I’m sure we’ve all been exposed at some point to the wide-eyed “Cloud is the (only) answer” evangelists in Strategy and Planning meetings – ably supported by endless Powerpoint slides and a forest of handouts. Don’t get me wrong – I’m not knocking the enthusiasm and passion of such visionaries; it’s just that sometimes this should be tempered with a bit of reality and pragmatism.
A carefully researched, planned and designed Cloud Strategy can be a painkiller and massively beneficial to an organisation with most (if not all) the points I opened with being realised. Unfortunately, for some, the reality is different – a big headache. Critical steps are overlooked or poorly executed resulting in the complete opposite to the outcome expected. Costs go up, management overhead increases and often the desired flexibility and scale simply can’t be achieved.
It’s not just the nuts and bolts one needs to consider. For example, do the terms and conditions of your prospective provider meet or exceed your requirements; compliance, legal, data sovereignty, security and even compensation if something goes wrong? Are you as an organisation in a good place from a policy and user awareness viewpoint? It’s not uncommon to find unsanctioned Cloud services operating in even the best run organisations.
Humans are ingenious and if there’s a problem, we generally find a way round it. For example, a project team needs to share some documents and for the sake of expediency, one member uploads them to a private Dropbox account. Great for the team but that simple action has almost certainly broken corporate security policy and exposed that information to potential loss – and nobody knows about it. There are numerous cases of companies being absolutely adamant that there are no unsanctioned Cloud services (shadow IT) on their network. Running a detailed audit reveals there are – and generally plenty of them. Some hosted in the most unexpected of places – scary.
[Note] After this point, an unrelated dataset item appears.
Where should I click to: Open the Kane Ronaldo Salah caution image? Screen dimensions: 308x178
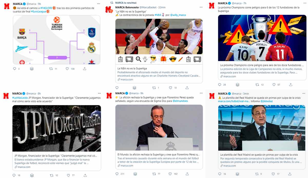262,38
Once the unsanctioned Cloud services are identified they can be blocked. But then, we have to address the ingenious human element – probably the most difficult. A re-education is often needed around acceptable behaviour – e.g. use the corporate Dropbox account, don’t send documents/files to personal email accounts etc. This also brings such things as BYOD into the equation. But none of this is especially difficult to resolve; it’s just that it’s very often overlooked.
In summary, the message is straightforward – question everything, and make no assumptions. Exercise due diligence (in the true sense) and leave no stone unturned – especially when it comes to your ingenious humans. Get that right and you have your painkiller. Get it wrong and . . . well, you get the sketch. Right?